## [Supplied passage]
*** Begin section ***

That the permeance of the skin is closely related to the susceptibility to water soaking is also consistent with the lack of significance or the low coefficients of correlation between WS susceptibility and either fruit mass or fruit osmotic potential.

Susceptibility to WS, microcracking and cuticle characteristics

Microcracks in the cuticle play a key role in determining susceptibility to WS. This conclusion is based on the following arguments. First, microcracks are sites of preferential water uptake, so fruit skins that suffer extensive microcracking are especially water-permeable (Hurtado et al., 2021). Second, the susceptibility to WS was significantly related to the skin permeance. Genotypes having a high skin permeance were most susceptible. Third, microcracking and WS in necked fruit occur especially in the neck; this zone has been identified as a zone of preferential water uptake (Hurtado & Knoche, 2023a).

Because cuticle properties such as mass per unit area, wax content and strain relaxation may affect the susceptibility to microcracking and microcracking in turn is related to WS, cuticle traits were phenotyped. Surprisingly, there was no relationship between a genotype’s susceptibility to WS and the strain release upon CM isolation, or the CM’s mass per unit area. The water permeance of the fruit skin was also not related either to CM strain or to CM mass per unit area. Unfortunately, the database for these difficult-to-measure properties was too limited for systematic phenotyping of the trait of CM fragility in a larger number of genotypes, such as in an entire genotype collection. The measurement difficulty is due to the extreme thinness of the CM, to the corrugated nature of the fruit surface and to the presence of achenes.

*** End section ***

## [Stored data]
*** Begin section ***

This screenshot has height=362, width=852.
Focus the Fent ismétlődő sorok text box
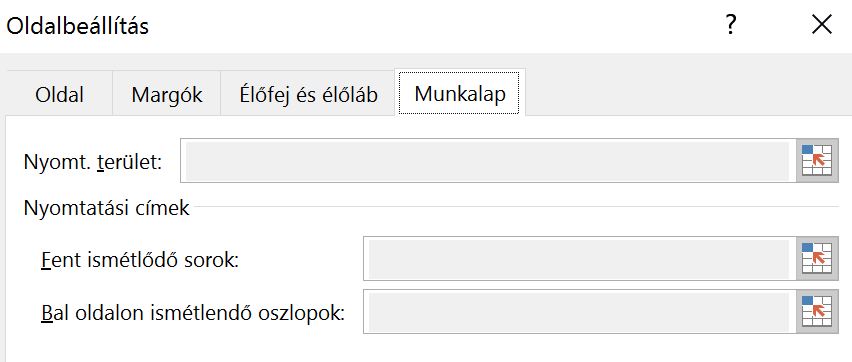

*** End section ***
*** Begin section ***

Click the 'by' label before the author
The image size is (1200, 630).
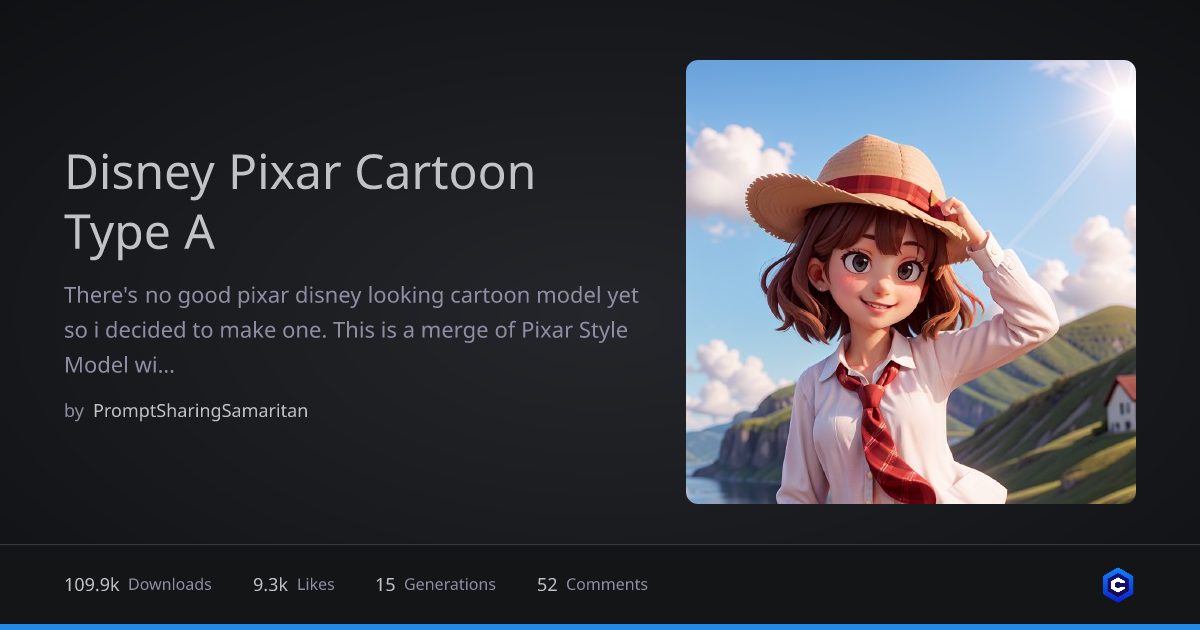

*** End section ***
*** Begin section ***

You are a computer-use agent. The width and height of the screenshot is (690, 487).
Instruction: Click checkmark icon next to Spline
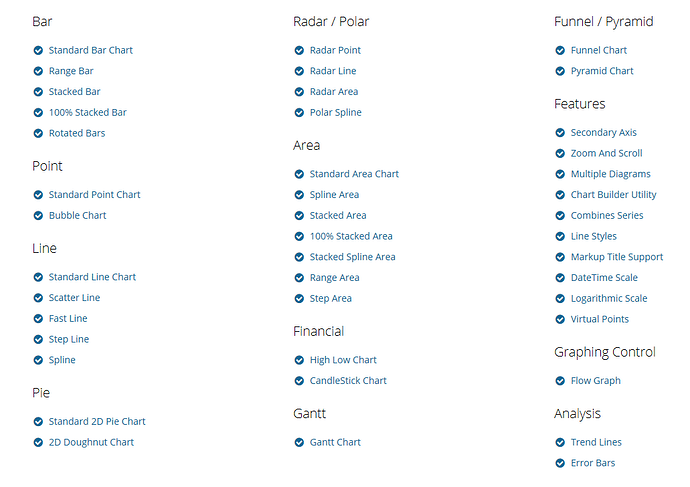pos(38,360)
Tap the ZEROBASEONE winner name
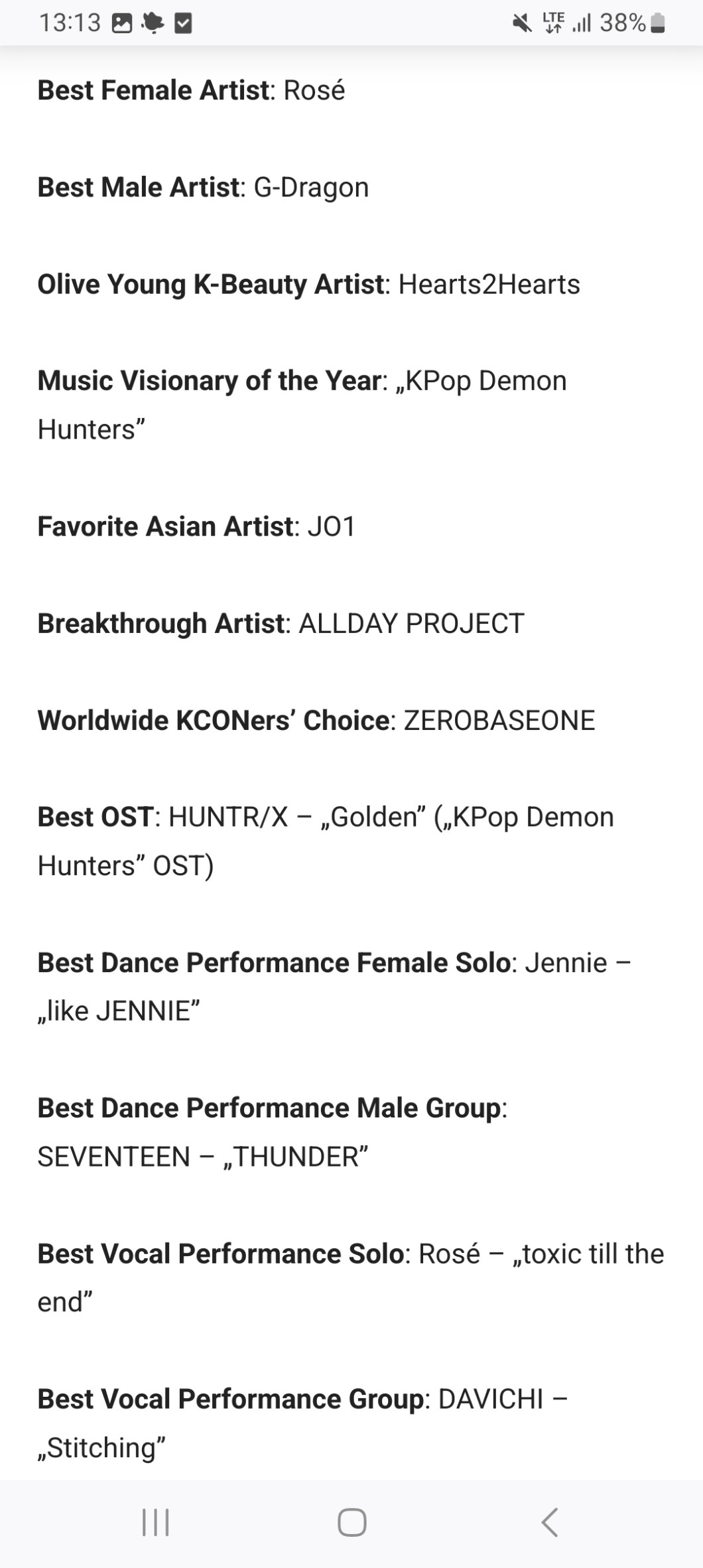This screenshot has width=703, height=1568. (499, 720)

*** End section ***

## [Activities]
1. In the water-soaking passage, answer each question in one short line:
(a) Which genotypes were most susceptible to water soaking?
(b) In necked fruit, in which zone do microcracking and water soaking especially occur?
(c) What three factors make cuticle properties difficult to measure?
2. Resume the water-soaking passage, picking up after its last sentence.

## [Answers to the problems]
1.
(a) Genotypes with a high skin permeance.
(b) The neck.
(c) The extreme thinness of the CM, the corrugated nature of the fruit surface, and the presence of achenes.

2.
The roles of polygalacturonases and cell adhesion in WS

Polygalacturonases degrade homogalacturonan, which is the major constituent of the middle lamella that connects abutting cells (Jarvis, Briggs & Knox, 2003; Sénéchal et al., 2014). We expected the FaPG1 and FaPG2 transgenic lines to exhibit reduced polygalacturonase activity, and so suffer reduced homogalacturonan degradation, and so be less susceptible to WS than the ‘Chandler’ wildtype plants. However, this was not the case. There were no differences in WS susceptibility to the wildtype (‘Chandler’) when FaPG1 or FaPG1 and FaPG2 were down-regulated. The down-regulation of only FaPG2 resulted even in an increase in WS susceptibility. The latter observation could also be related to a significant decrease in cuticle thickness. Across mutants and cultivars, there was no consistent relationship between fruit firmness and susceptibility to WS. All transgenic lines had firmer fruit than the non-transformed ‘Chandler’ wildtype, but there was no reduction but even an increase in WS. The firmest fruit of ‘Amiga’, an (un-transformed) cultivar, was the least susceptible to WS. It is not known whether the sites of action of the polygalacturonases FaPG1 and FaPG2 are the same.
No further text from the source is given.